83 years after the start of the Second World War, Poland presents a report on the damage sustained during the war. PiS boss Jaroslaw Kaczynski announces demands for reparations from Germany.
Poland, which was invaded by Nazi Germany, estimates its damage from World War II at more than 1.3 trillion euros – and now wants reparations from Germany. The chairman of the national-conservative governing party PiS, Jaroslaw Kaczynski, spoke in Warsaw of the “enormous damage” to date.
The amount of damage was calculated by a parliamentary commission. The report was presented in the Royal Castle of Warsaw – exactly 83 years after the German invasion of the neighboring country and the beginning of the Second World War.
The report is intended to underpin Poland’s demands for reparations from the Federal Republic. However, the federal government sees no basis for this. “The position of the federal government is unchanged. The reparations issue is closed,” said a spokesman for the Foreign Office. Poland had already waived further reparations in 1953 and confirmed this several times. “This is an essential basis for the current order in Europe.” But Germany “stands by its responsibility for the Second World War politically and morally”.

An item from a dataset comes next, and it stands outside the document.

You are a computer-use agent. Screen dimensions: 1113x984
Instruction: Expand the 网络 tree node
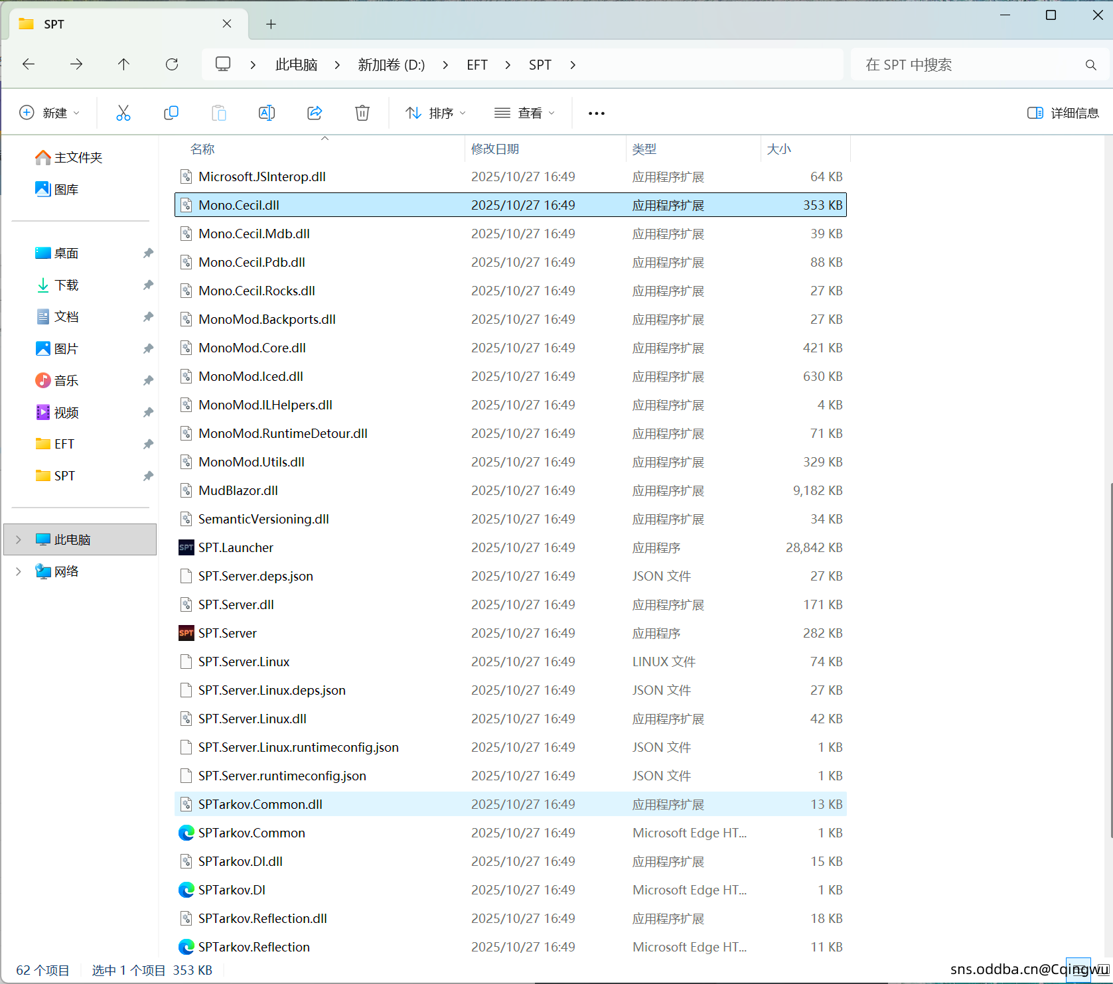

Kaczynski: “Long and difficult road”
Kaczynski, who is considered a strongman in Polish politics, emphasized: “The Germans invaded Poland and did us enormous damage. The occupation was incredibly criminal, incredibly cruel and had repercussions that in many cases continue to this day.” Warsaw will therefore demand reparations from Berlin. He is aware that it is a “long and difficult road” to actual payments.
The national-conservative PiS government, which has led the neighboring country since 2015, has repeatedly raised the issue of reparations. In 2017, the PiS set up a parliamentary commission for the report. Poland also founded a research institute for war damage. The report that has been announced several times has now been presented on a symbolic day: On September 1, 1939, the German invasion of Poland began, and with it the Second World War.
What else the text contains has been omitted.